REPORT OF INDEPENDENT REGISTERED
PUBLIC ACCOUNTING FIRM
To Participants and Plan Administrators
of the Callon Petroleum Company
Employee Savings and Protection Plan
We have audited the accompanying statements of net assets available for benefits of the Callon
Petroleum Company Employee Savings and Protection Plan (the Plan) as of December 31, 2007 and
2006, and the related statement of changes in net assets available for benefits for the year ended
December 31, 2007. These financial statements are the responsibility of the Plans management.
Our responsibility is to express an opinion on these financial statements based on our audits.
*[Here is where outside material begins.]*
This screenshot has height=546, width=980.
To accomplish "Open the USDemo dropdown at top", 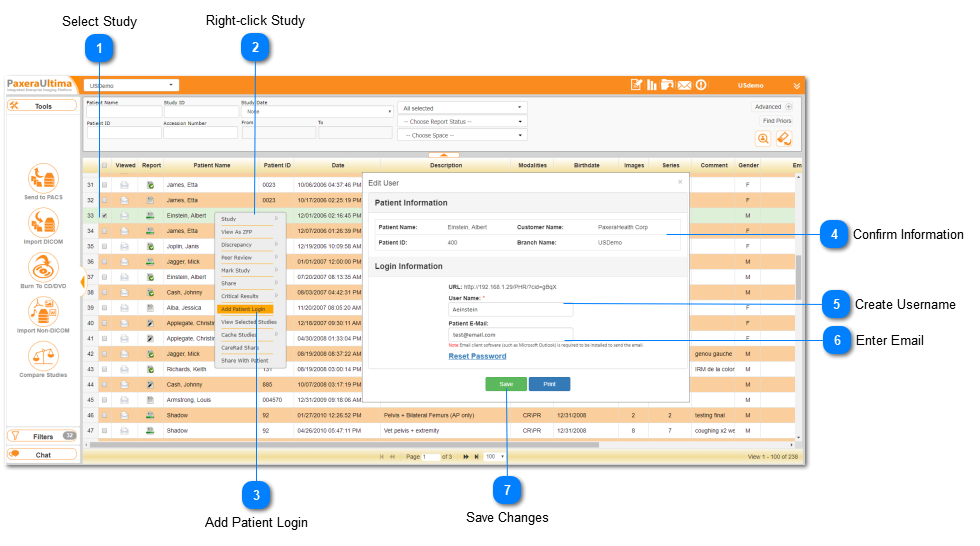I will (x=131, y=86).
We conducted our audits in accordance with the standards of the Public Company Accounting Oversight
Board (United States). Those standards require that we plan and perform the audit to obtain
reasonable assurance about whether the financial statements are free of material misstatement. An
audit includes examining, on a test basis, evidence supporting the amounts and disclosures in the
financial statements. An audit also includes assessing the accounting principles used and
significant estimates made by management, as well as evaluating the overall financial statement
presentation. We believe that our audits provide a reasonable basis for our opinion.
In our opinion, the financial statements referred to above present fairly, in all material
respects, the net assets available for benefits of the Callon Petroleum Company Employee Savings
and Protection Plan as of December 31, 2007 and 2006, and the changes in net assets available for
benefits for the year ended December 31, 2007, in conformity with accounting principles generally
accepted in the United States of America.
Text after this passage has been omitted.